After we had dated 4 years, the dynamic of our relationship started to shift. I was not the same wounded girl that he had met years earlier. I was no longer depressed, no longer needy. He had always been my protector, my shoulder to cry on. He could no longer fill that role, and we started to lose who we were as a couple. Plus, he was in college, had new friends, and had less time to devote to me. At first, I really didn't mind, but as time went on, he really began neglecting me. Eventually I got tired of arguing with him, and just decided I would just take any time he was willing to give me. But once I realized I was just settling I knew it was time to move on.
So on a quiet, summer morning I broke up with him. I cried, he cried, but we both agreed it was for the best. And for the first few days I was fine, and then it hit me like a ton of bricks, and I changed my mind. But he was standing firm, and insisted we needed to not talk to each other for a while, to be able to move on. But that was hard for me. So I would promise him I wouldn't cry, if he would just call me, so he would call, and the minute I heard his voice, I would fall apart. I still had his email password, so I was obsessively reading his sent email, and he had told someone he was kind of "relieved" about the whole thing. I was devastated, but now I understand that was only male bravado.
For six months, I could not stop crying or spewing melancholy over my blog. And it probably took a year and a half before I had fully recovered. And I strongly believed I had missed my chance at lasting love, but ironies of ironies I had already met the man who would be my husband. And when Adam came into focus, he filled a niche that wasn't based on loneliness or neediness. Things just flowed so easily for us from day one. Pure and simple.

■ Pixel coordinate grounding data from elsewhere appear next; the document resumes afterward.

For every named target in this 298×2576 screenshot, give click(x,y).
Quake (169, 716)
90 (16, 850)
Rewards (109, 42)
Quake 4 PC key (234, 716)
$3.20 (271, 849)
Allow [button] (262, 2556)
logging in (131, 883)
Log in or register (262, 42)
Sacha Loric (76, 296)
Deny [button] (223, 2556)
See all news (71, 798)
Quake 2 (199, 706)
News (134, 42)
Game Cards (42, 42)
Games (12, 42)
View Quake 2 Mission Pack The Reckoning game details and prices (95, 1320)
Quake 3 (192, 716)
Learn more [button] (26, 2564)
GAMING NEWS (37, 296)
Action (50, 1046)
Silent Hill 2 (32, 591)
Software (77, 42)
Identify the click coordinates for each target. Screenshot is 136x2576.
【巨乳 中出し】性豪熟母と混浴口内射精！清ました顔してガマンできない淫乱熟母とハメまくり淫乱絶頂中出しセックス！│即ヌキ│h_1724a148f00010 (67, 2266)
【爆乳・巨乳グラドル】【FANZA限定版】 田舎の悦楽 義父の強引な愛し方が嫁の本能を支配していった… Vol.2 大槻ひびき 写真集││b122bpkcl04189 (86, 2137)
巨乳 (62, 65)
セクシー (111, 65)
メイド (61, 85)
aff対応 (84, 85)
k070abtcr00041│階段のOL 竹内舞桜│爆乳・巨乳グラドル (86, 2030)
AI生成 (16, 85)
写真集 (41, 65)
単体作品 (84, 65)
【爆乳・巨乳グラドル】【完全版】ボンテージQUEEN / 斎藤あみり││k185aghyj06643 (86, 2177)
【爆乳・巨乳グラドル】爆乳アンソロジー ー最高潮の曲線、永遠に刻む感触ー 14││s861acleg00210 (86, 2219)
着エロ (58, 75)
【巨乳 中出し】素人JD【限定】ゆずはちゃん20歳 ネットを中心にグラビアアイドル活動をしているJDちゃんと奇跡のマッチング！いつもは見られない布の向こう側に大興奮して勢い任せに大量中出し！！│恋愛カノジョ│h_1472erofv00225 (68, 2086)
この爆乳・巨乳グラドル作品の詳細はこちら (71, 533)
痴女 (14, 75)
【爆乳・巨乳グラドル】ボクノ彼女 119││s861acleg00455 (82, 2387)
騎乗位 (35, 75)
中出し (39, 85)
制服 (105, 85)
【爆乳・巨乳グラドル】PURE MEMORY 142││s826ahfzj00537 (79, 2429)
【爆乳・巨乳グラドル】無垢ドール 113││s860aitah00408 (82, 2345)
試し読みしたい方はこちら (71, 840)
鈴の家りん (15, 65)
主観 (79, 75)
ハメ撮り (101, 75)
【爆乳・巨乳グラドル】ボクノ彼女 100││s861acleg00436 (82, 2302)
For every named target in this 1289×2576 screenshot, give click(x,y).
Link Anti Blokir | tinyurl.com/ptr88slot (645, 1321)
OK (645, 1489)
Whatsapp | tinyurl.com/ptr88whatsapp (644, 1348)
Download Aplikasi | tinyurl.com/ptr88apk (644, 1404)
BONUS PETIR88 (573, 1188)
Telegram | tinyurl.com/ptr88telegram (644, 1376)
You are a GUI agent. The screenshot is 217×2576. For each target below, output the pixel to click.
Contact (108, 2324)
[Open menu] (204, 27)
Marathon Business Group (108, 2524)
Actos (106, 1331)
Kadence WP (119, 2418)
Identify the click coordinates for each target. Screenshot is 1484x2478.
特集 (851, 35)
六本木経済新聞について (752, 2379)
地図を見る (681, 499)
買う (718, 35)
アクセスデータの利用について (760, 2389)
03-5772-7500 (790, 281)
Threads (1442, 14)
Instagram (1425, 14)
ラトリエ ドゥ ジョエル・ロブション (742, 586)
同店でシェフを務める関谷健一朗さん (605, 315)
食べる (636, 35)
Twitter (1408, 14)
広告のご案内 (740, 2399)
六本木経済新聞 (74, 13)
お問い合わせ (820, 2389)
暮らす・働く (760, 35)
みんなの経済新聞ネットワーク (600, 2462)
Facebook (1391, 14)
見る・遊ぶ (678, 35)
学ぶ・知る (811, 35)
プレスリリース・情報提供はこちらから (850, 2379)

I know I get really schmoopy on here a lot when I talk about my husband. But I just love him so unabashedly. And sometimes in the really quiet moments, like when we are cuddling on the couch or just driving down the road, I feel so overwhelmed by how much I love this man. Adam has given me something I have never had my entire life-stability. And he has taught me what I never really believed, "Growing up in a broken family doesn't necessarily mean you won't have a good marriage.” I don't know what I did to deserve this kind of love, but I know how blessed I am.
A big part of me really wants to go back in time and tell my younger self that it will be ok. That her life will be so much different and brilliant than she could ever imagine But I know myself, and my younger self would never believe my older self.